====== THE RECORDS ======

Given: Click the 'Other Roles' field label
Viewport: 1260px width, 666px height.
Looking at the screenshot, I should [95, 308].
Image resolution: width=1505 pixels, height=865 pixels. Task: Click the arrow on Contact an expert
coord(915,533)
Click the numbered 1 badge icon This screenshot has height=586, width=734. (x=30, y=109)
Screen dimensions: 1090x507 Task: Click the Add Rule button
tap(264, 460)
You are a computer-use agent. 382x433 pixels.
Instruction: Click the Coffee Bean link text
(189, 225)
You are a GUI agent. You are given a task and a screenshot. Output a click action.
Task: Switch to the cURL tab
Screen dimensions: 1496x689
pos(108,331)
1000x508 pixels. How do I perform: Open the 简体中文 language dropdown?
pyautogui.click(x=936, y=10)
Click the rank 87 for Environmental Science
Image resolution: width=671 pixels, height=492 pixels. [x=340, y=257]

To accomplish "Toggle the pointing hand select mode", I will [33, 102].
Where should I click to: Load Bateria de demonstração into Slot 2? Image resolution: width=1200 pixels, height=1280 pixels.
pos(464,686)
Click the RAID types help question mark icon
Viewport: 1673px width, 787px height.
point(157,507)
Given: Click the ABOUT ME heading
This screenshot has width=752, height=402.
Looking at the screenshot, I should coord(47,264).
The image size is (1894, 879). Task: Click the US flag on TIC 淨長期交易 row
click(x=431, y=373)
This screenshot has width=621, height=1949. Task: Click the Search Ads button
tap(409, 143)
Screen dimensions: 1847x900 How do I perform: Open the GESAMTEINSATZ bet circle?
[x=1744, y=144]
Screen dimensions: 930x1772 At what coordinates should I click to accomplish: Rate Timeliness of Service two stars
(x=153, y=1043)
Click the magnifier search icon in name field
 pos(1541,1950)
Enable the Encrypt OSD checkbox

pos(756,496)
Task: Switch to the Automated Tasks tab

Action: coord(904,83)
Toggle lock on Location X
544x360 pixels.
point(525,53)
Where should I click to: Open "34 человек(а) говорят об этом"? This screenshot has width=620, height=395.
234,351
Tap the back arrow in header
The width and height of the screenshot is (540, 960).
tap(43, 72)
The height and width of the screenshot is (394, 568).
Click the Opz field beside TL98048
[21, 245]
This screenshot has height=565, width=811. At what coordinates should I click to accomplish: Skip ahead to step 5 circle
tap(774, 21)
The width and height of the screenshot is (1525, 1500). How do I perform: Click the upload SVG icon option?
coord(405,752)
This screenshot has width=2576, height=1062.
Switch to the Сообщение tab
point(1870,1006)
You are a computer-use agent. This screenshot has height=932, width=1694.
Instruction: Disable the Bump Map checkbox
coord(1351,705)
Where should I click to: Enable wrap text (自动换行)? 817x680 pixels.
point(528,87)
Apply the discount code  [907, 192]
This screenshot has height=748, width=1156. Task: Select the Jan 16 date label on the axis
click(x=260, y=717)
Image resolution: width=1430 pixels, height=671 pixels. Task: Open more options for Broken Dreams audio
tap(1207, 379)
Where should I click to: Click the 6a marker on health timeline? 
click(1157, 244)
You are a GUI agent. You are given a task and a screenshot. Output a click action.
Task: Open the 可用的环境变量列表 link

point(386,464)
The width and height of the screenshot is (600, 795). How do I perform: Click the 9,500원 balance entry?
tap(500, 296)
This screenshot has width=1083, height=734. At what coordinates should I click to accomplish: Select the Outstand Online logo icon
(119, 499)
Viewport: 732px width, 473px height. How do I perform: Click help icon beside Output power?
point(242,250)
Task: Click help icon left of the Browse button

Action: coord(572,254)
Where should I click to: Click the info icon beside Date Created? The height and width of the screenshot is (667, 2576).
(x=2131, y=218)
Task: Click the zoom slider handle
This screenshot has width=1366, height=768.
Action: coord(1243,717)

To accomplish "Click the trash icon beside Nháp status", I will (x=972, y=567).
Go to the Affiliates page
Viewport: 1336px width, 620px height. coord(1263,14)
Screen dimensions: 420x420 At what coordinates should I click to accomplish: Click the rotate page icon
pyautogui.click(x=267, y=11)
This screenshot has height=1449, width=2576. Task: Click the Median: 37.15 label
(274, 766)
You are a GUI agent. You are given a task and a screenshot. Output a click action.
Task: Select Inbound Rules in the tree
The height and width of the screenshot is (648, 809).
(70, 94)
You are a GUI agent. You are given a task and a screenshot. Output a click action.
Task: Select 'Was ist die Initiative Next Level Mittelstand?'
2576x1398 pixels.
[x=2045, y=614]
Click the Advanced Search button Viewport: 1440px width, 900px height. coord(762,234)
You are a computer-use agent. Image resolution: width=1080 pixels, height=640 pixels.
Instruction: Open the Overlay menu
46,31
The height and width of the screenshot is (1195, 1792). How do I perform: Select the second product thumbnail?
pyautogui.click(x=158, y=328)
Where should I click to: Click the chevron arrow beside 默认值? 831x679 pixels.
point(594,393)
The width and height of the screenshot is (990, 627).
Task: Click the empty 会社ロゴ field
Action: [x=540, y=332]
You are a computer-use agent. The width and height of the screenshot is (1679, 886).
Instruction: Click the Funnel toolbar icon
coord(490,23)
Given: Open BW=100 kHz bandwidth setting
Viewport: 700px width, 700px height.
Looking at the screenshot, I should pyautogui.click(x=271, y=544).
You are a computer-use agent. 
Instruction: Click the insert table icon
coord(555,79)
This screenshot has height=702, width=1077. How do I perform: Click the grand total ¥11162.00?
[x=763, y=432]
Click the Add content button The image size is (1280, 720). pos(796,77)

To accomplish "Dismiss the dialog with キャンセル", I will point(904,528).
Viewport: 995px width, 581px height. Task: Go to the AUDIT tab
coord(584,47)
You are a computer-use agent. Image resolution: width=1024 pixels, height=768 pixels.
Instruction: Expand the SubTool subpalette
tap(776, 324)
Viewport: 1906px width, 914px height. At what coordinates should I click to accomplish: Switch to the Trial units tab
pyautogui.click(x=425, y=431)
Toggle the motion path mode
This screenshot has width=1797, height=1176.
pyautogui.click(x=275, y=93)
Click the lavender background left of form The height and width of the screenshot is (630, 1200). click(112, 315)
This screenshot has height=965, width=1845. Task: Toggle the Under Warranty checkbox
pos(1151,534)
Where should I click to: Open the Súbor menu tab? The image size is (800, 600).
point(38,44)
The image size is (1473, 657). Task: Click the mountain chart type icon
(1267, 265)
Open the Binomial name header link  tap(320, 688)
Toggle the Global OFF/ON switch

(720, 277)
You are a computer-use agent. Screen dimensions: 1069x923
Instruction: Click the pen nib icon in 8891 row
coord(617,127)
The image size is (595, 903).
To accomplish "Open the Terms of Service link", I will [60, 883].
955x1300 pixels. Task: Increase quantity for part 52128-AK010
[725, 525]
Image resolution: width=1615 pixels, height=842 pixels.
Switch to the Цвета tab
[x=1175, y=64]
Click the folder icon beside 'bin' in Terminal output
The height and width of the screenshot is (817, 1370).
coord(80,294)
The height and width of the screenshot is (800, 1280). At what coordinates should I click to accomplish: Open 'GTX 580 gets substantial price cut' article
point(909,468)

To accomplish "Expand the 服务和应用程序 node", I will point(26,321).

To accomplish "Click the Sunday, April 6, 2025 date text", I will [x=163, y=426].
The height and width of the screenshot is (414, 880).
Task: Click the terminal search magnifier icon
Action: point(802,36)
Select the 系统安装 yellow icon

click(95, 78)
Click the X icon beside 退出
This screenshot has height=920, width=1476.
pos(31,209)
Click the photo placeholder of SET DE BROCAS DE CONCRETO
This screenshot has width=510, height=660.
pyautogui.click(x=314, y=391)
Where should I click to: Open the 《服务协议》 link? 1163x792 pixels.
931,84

======

— PROBLEM TO SOLVE —
Search the data above for the string "computer" and return every line that has it.

— ANSWER SECTION —
You are a computer-use agent. 382x433 pixels.
You are a computer-use agent. This screenshot has height=932, width=1694.
You are a computer-use agent. Image resolution: width=1080 pixels, height=640 pixels.
You are a computer-use agent. The width and height of the screenshot is (1679, 886).
You are a computer-use agent. 
You are a computer-use agent. Image resolution: width=1024 pixels, height=768 pixels.
You are a computer-use agent. Screen dimensions: 1069x923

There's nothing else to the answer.